Al contrario non preclude l'impugnazione la quietanza a saldo rilasciata dal lavoratore all'atto de riscossione del trattamento di fine rapporto o di altre spettanze, in considerazione del carattere di dichiarazioni di scienza della quietanza, come tale priva di effetto negoziale, inidonea a significare acquiescenza al licenziamento e rinuncia alla relativa impugnazione, in mancanza di circostanze idonee a dimostrare una inequivocabile volontà abdicativa.
2. L'art. 6 nulla dice se il termine decadenziale si applichi a qualunque tipo di licenziamento (nullo, annullabile o inefficace).
Al riguardo, dopo le incertezze espresse da dottrina e giurisprudenza, è intervenuta la Cassazione a Sezioni Unite con le sentenze n. 5394 del 18 ottobre 1982 e n. 1236 del 21 febbraio 1984, affermando che in caso di licenziamento nullo, sia per difetto di forma scritta sia per omessa comunicazione scritta dei motivi richiesti, non incombe sul lavoratore l'onere di impugnare a pena di decadenza il licenziamento entro il termine di cui all'art. 6.

* **DETTAGLI ESERCIZIO**:
Per favore, riprendi il testo sull'impugnazione del licenziamento e proseguilo a partire dall'ultima frase riportata.

* **MATERIALE FORNITO**:
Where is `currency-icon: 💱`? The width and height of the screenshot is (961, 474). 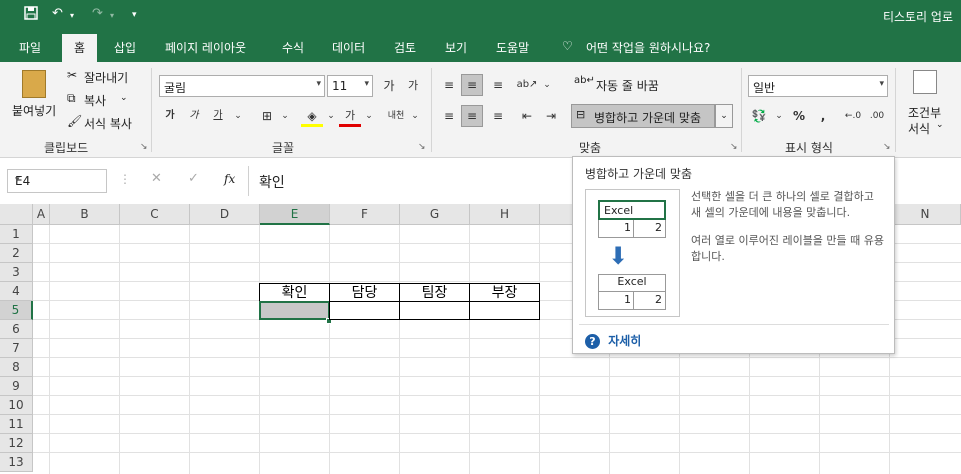 currency-icon: 💱 is located at coordinates (759, 116).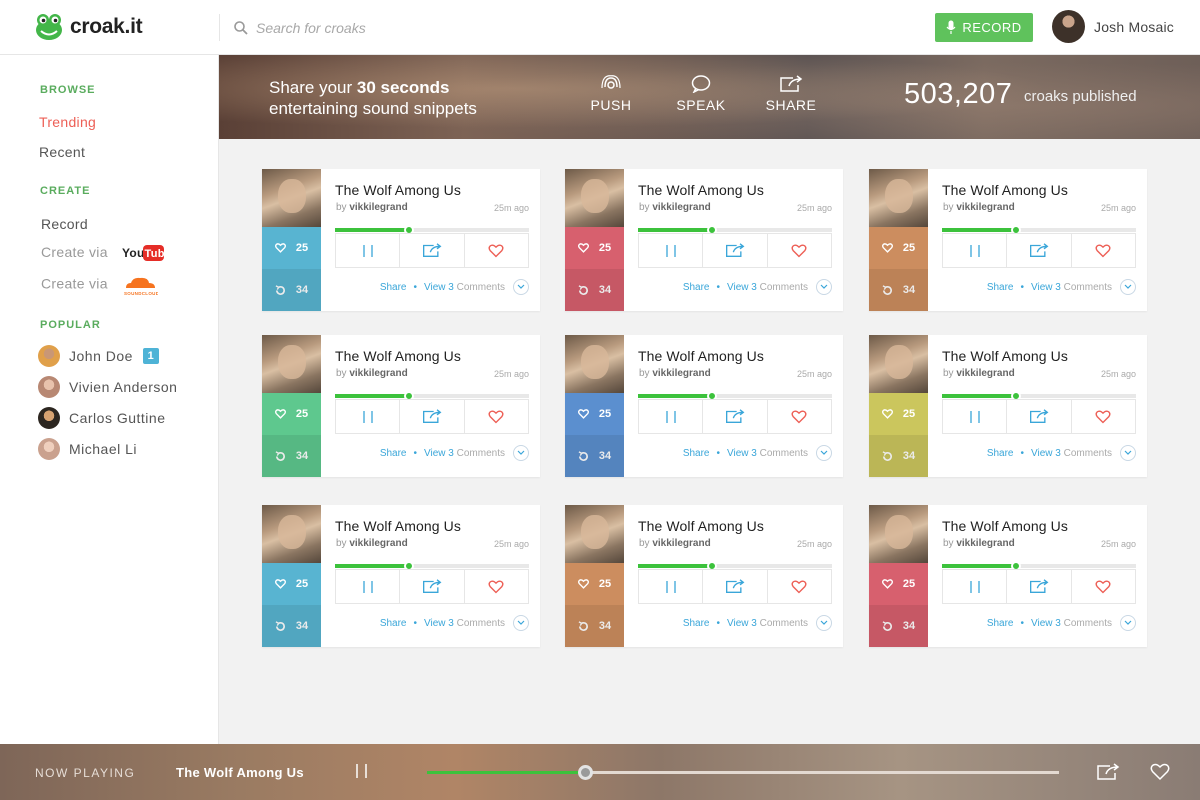 Image resolution: width=1200 pixels, height=800 pixels. I want to click on push-action: PUSH, so click(611, 94).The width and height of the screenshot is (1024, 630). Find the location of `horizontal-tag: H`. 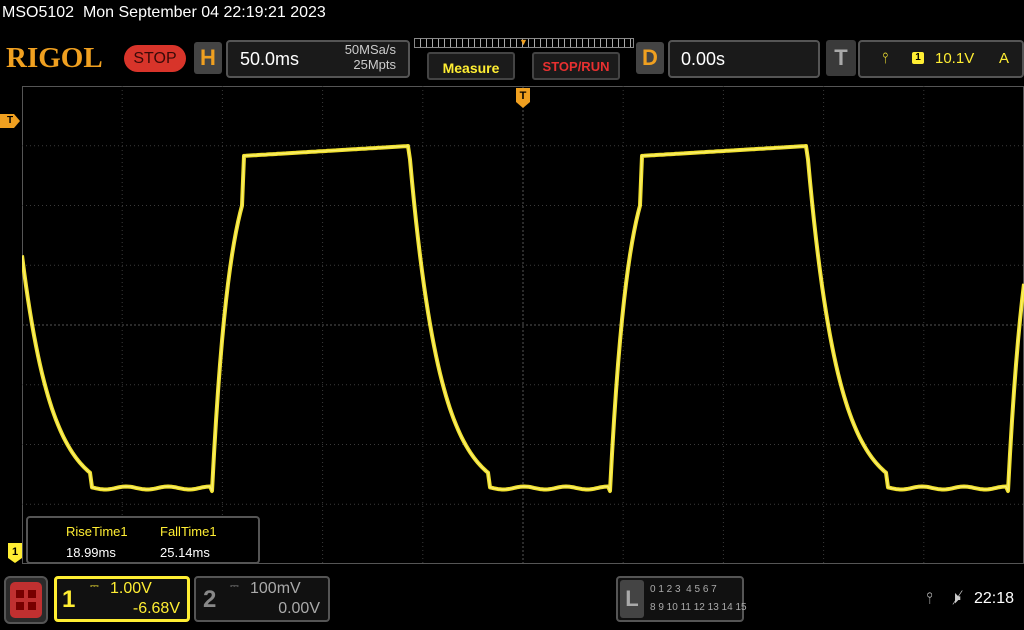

* **SOLUZIONE PROPOSTA**:
La giurisprudenza maggioritaria ritiene che l'art. 6 sia applicabile a qualunque tipo di licenziamento, nullo, annullabile o inefficace che sia, ivi compreso il licenziamento nullo a causa di matrimonio o in gravidanza e puerperio, con la sola eccezione del licenziamento orale, in quanto ritenuto giuridicamente inesistente, onde il licenziamento intimato oralmente può essere impugnato nel termine di prescrizione quinquennale.
3. Sulla questione della recettizietà o meno dell'atto di impugnazione del licenziamento la giurisprudenza, sia di legittimità che di merito, si era assestata sulla prima posizione, prendendo le mosse dalla sentenza delle sezioni Unite del 18 ottobre 1982, n. 5395, che, componendo un contrasto giurisprudenziale, aveva qualificato l'impugnazione del licenziamento sotto un profilo sostanziale come atto unilaterale recettizio con l'effetto che entro il termine di sessanta giorni il lavoratore dovesse non solo manifestare la volontà di impugnare ma anche renderla nota al datore di lavoro.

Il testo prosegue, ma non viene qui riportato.